近くの学園の女生徒たちが下校していく商店街を、すこし脇に入ると石の鳥居がある。
鳥居というものは、一般的には神社にあるものだけれど、四天王寺には石の鳥居がある。吉野の銅の鳥居、安芸の宮島の木の鳥居とともに、日本三大鳥居のひとつとされている。
聖地結界を示すものとされる、その石の鳥居をくぐり、さらに西の大門(写真)から境内に入る。
正面の五重塔が、澄んだ秋空をもちあげていた。

鐘つき堂とも呼ばれる北鐘堂(黄鐘楼)(写真)で、お坊さんに簡単なお経を上げてもらい、焼香をして、さいごに戒名が墨書された経木をいただく。
このお堂の鐘の音は、極楽浄土までも響くといわれている。
鐘は天井の裏にあるので見ることはできない。読経の合間に、ときどき頭上から鐘の響きだけが降ってくる。
薄暗い拝殿の壁面に、聖徳太子の十七條憲法の十四條「群臣百寮嫉妬することなかれ」という文句が貼られてあった。
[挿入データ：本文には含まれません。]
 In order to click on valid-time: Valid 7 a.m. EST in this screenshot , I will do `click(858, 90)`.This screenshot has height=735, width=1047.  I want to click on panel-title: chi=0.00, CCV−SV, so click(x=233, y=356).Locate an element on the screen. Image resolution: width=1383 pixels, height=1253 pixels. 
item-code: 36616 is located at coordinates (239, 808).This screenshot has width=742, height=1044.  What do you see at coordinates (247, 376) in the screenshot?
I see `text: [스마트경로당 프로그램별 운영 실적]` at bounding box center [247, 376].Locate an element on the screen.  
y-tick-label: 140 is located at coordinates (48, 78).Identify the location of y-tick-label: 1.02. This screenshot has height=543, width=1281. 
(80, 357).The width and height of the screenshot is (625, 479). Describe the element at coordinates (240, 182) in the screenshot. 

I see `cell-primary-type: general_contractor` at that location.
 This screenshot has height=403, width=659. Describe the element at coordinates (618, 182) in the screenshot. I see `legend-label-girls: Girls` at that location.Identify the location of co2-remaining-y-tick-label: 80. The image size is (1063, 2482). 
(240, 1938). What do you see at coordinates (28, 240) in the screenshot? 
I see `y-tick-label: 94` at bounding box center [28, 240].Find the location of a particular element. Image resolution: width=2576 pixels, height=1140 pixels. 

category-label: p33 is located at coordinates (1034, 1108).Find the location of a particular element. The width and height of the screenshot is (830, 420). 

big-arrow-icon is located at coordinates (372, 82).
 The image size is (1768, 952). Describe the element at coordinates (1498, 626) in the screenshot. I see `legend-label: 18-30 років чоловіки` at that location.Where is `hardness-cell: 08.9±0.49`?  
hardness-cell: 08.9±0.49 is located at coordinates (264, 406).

群臣百寮という言葉の意味がわからなかったので、あとで調べてみたら公家百官のことだとあった。これも解りにくいが、『冠位十二階』という位階制が定められた当時において、いくぶん位の低い者のことを群臣百寮と表現したようで、身分の低い者がより身分の高い者を嫉妬してはならないと戒めたものらしい。より優れた才能を素直に認め、賢者を快く受け入れなければ国は治まらないということらしい。
人間関係をややこしくする嫉妬心は、男女の関係だけにはとどまらないのだ。